> **What is being asked**
What lines in the material hold the string "computer"? Return every one of them.

━━━ Records to use

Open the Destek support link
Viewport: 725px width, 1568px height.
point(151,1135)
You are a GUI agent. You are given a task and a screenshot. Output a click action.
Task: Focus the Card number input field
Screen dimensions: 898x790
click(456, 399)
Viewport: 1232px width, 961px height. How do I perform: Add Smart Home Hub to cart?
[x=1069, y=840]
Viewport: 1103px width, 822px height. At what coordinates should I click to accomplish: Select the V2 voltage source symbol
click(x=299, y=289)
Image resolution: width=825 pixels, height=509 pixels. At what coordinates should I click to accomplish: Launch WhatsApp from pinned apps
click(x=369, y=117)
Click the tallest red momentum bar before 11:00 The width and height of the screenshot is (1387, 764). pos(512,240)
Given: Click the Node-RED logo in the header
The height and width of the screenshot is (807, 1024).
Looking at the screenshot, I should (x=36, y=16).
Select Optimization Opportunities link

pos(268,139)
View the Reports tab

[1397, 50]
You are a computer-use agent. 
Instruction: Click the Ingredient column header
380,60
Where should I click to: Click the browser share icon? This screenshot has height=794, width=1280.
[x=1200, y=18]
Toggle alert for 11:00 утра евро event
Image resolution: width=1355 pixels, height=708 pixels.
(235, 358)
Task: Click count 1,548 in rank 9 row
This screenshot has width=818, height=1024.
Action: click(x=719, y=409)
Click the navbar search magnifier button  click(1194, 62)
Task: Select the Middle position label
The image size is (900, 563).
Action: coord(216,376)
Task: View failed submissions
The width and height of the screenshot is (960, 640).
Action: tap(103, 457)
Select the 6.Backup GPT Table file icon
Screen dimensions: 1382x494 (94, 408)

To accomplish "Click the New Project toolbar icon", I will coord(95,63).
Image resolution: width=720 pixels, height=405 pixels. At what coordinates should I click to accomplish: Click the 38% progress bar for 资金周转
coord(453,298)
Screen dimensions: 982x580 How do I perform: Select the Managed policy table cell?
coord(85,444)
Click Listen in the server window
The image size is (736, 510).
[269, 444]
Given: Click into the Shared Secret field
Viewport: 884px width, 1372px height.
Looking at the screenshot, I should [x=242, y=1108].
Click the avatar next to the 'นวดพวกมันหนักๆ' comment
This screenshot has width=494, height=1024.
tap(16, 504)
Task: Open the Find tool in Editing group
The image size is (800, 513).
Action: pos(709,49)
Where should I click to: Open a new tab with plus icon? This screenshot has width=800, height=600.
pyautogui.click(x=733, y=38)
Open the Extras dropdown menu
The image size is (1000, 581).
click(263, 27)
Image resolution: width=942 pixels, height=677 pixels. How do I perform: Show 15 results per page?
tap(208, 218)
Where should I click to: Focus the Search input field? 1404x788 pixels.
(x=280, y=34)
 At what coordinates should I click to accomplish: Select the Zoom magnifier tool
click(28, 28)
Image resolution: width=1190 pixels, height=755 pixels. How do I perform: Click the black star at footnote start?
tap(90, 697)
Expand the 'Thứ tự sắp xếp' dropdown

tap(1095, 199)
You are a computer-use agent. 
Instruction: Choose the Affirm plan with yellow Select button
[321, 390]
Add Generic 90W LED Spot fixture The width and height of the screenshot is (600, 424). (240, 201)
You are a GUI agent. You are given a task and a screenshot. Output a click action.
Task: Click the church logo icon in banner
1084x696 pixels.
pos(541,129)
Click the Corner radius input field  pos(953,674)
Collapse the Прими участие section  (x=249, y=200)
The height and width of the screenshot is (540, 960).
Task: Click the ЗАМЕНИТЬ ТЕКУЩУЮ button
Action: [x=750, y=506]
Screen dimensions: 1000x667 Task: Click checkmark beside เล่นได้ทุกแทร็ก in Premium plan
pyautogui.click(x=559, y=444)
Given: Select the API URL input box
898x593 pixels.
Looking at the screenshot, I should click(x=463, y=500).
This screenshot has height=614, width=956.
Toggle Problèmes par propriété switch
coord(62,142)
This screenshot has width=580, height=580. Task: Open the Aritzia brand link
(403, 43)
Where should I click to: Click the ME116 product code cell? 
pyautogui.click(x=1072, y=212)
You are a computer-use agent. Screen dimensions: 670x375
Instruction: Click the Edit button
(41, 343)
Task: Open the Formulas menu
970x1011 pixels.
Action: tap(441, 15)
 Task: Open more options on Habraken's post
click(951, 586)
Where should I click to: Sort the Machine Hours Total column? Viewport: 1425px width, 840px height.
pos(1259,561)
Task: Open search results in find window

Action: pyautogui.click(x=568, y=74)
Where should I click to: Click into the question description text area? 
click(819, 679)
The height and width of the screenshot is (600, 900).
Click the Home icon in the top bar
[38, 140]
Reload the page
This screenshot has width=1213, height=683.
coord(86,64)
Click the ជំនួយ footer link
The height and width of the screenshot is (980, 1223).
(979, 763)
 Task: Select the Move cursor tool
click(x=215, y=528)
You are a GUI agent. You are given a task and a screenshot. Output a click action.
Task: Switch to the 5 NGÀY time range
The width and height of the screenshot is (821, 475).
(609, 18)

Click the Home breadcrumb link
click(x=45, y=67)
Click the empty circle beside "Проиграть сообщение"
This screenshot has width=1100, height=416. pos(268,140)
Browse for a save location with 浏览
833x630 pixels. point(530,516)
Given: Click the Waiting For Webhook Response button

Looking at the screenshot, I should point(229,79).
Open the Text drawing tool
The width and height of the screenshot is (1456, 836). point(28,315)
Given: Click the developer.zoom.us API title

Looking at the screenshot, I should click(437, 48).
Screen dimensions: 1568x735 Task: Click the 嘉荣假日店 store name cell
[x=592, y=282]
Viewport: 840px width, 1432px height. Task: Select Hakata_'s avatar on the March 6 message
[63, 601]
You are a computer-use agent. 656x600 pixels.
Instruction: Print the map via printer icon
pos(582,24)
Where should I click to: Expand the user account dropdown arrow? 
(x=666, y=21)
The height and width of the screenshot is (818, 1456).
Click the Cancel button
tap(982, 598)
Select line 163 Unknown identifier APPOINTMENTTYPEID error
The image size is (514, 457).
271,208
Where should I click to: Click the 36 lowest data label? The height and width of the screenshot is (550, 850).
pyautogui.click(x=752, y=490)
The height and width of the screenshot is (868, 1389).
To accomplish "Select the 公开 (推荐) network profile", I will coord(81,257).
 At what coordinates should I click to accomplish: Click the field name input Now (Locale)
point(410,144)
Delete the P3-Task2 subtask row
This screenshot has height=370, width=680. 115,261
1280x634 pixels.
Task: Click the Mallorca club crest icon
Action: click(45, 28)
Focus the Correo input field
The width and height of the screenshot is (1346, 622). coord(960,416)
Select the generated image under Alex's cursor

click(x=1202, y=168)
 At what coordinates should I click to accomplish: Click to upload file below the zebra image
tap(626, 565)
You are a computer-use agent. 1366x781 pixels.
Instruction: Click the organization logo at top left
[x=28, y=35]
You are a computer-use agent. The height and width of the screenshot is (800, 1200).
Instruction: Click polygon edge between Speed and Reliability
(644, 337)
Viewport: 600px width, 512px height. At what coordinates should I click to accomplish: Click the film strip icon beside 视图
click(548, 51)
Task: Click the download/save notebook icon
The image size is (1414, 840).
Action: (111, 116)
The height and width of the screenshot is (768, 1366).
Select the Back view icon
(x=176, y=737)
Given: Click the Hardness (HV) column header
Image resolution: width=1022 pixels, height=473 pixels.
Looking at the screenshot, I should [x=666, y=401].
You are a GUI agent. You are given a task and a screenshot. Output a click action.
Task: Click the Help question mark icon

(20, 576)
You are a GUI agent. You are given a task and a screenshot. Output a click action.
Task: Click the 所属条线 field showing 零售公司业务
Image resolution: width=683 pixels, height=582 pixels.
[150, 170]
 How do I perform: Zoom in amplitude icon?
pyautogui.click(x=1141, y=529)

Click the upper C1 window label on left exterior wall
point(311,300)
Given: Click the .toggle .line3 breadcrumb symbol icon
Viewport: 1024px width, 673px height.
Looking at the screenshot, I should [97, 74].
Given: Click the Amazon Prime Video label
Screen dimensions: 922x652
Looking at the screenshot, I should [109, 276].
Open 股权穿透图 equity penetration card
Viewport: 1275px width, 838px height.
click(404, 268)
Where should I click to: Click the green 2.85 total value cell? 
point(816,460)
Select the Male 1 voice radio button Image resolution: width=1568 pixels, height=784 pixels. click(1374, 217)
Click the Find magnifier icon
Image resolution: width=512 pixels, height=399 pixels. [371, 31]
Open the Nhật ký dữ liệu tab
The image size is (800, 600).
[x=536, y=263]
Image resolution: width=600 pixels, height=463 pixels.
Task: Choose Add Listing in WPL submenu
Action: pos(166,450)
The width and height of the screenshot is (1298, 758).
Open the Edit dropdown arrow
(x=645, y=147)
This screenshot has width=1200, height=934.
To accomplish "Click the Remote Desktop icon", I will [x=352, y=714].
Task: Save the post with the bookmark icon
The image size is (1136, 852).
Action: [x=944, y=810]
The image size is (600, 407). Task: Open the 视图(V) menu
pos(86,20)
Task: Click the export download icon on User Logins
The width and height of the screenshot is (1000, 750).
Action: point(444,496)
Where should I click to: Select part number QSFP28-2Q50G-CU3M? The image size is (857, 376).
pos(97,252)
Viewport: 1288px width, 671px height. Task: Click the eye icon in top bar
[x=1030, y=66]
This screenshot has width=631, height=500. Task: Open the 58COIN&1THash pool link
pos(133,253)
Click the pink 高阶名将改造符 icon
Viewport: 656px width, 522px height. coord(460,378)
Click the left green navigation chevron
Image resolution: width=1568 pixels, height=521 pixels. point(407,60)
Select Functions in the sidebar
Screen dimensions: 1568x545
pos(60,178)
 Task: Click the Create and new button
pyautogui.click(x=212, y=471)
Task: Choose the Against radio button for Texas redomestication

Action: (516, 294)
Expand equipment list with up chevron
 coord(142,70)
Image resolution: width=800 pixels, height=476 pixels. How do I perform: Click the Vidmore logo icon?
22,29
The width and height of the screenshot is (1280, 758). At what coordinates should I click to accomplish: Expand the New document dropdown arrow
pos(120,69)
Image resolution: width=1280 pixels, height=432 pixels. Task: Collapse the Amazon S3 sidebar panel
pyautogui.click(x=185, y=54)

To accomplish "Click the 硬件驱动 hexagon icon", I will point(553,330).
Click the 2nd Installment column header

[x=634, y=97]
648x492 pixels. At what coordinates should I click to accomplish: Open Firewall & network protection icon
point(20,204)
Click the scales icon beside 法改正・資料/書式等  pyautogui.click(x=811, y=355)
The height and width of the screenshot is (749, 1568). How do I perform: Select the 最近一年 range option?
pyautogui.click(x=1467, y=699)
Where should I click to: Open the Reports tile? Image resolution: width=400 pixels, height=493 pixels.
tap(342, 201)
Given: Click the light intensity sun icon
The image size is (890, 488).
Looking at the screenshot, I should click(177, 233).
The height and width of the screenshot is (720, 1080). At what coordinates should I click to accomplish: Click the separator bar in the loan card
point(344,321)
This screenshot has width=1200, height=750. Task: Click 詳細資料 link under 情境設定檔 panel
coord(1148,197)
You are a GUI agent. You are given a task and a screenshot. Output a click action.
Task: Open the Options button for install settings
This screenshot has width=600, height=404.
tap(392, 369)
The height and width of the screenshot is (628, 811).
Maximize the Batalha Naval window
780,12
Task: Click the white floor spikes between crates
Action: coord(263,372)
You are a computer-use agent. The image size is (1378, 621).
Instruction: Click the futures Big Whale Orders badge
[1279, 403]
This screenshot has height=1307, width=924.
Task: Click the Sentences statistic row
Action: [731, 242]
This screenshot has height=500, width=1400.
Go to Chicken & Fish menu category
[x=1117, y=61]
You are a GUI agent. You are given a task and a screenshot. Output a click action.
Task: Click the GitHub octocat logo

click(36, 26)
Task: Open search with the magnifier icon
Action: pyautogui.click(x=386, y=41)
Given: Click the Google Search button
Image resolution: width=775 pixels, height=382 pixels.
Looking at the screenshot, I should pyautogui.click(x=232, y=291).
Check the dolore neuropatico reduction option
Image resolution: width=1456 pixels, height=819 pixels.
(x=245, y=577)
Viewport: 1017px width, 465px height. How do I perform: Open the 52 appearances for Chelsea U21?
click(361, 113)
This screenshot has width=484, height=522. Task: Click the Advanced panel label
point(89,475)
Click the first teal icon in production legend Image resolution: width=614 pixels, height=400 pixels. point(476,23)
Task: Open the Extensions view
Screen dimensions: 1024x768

━━━━━━

> **Task solution**
You are a computer-use agent. 
You are a computer-use agent. 
You are a computer-use agent. Screen dimensions: 670x375
You are a computer-use agent. 656x600 pixels.
You are a computer-use agent. 1366x781 pixels.
You are a computer-use agent. The height and width of the screenshot is (800, 1200).
You are a computer-use agent. The image size is (1378, 621).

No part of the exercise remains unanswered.